Considerando o direito à educação, é certo afirmar que o acesso de crianças e adolescentes ao ensino obrigatório e gratuito é um:
- A)dever dos avós para com os filhos.
Errada: avós não têm esse dever jurídico nesses termos, e a alternativa não corresponde ao regime do direito à educação no ECA.
- B)direito público caduco.
Errada: o direito não é caduco, mas sim exigível, atual e protegido pela Constituição e pelo ECA.
- C)direito público subjetivo.
Certa: o acesso ao ensino obrigatório e gratuito é direito público subjetivo, previsto no art. 208, §1º, da CF e no art. 54, I, do ECA.
- D)direito privado exclusivo.
Errada: educação não é direito privado exclusivo, pois se trata de direito fundamental assegurado pelo poder público.
- E)direito privado objetivo.
Errada: não existe essa categoria jurídica no tema; o direito à educação é público e fundamental, não privado objetivo.
Gabarito: C
No ECA, a educação não é tratada como favor do Estado nem como benefício para poucos.
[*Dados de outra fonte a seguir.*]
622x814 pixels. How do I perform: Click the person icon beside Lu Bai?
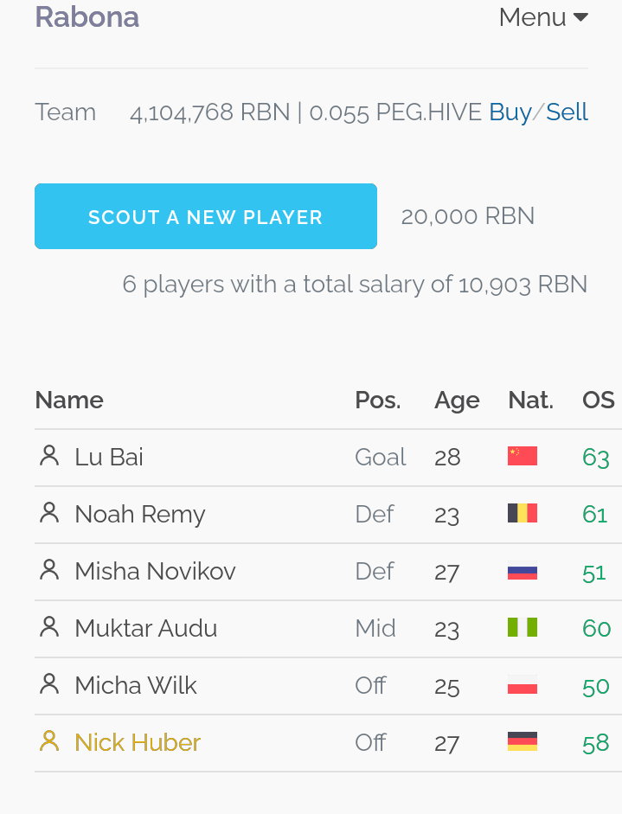49,456
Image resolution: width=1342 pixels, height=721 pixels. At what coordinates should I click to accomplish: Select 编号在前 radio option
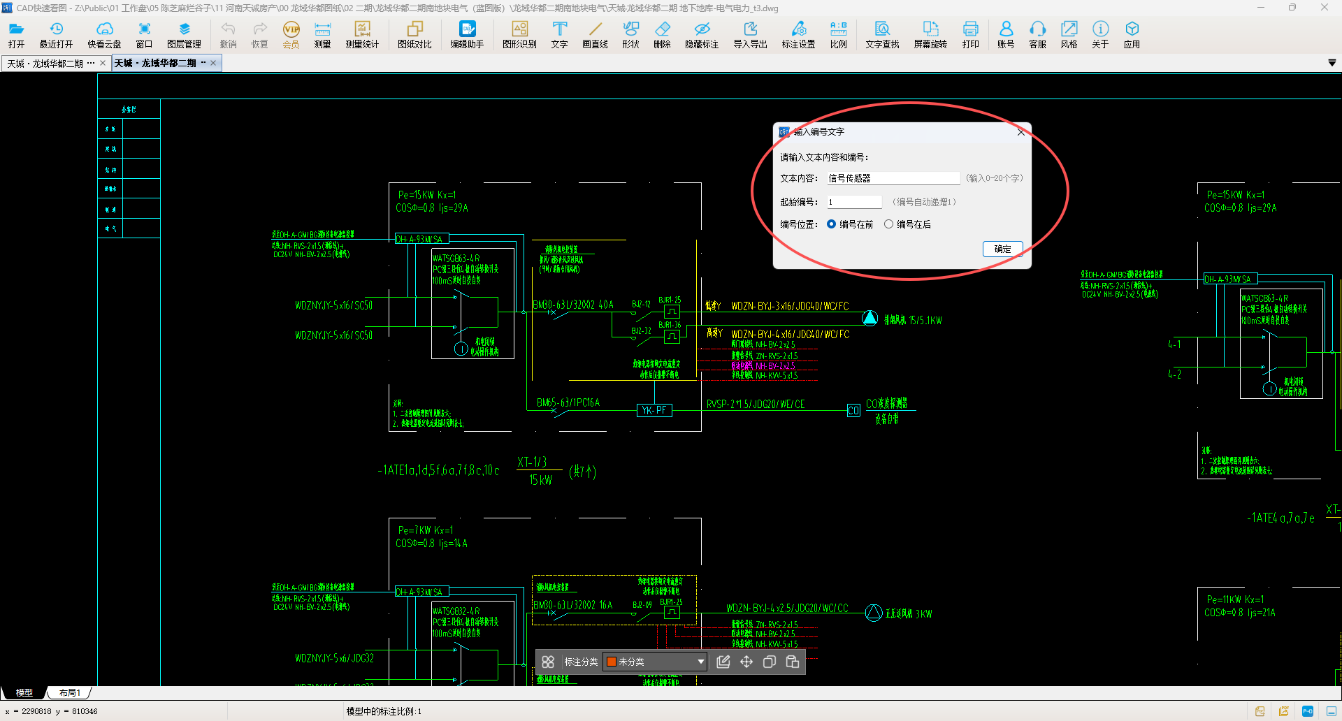pyautogui.click(x=832, y=224)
O ponto central é que o acesso de crianças e adolescentes ao ensino obrigatório e gratuito é um direito que pode ser exigido diretamente, inclusive judicialmente, se necessário. Isso está no art. 54, inciso I, do ECA, em harmonia com a Constituição Federal, art. 208, inciso I e parágrafo 1º. Quando a lei diz que esse acesso é direito público subjetivo, ela está dizendo que existe uma relação direta entre o titular do direito e o Poder Público: a criança ou o adolescente pode cobrar a prestação educacional. Em outras palavras, não é só uma promessa bonita no papel - é um direito exigível, com obrigação concreta do Estado. Esse é o motivo de o gabarito ser a letra C. A expressão também aparece na Constituição e é clássica na doutrina de proteção integral: se o ensino obrigatório e gratuito não for ofertado ou se houver irregularidade de acesso, a família, o aluno e até o Ministério Público podem provocar a atuação estatal. Então, guarde a ideia-chave: educação obrigatória e gratuita para crianças e adolescentes não é gentileza administrativa, é direito público subjetivo. Em prova, essa expressão costuma aparecer exatamente para testar se você sabe que o Estado pode ser cobrado de forma direta.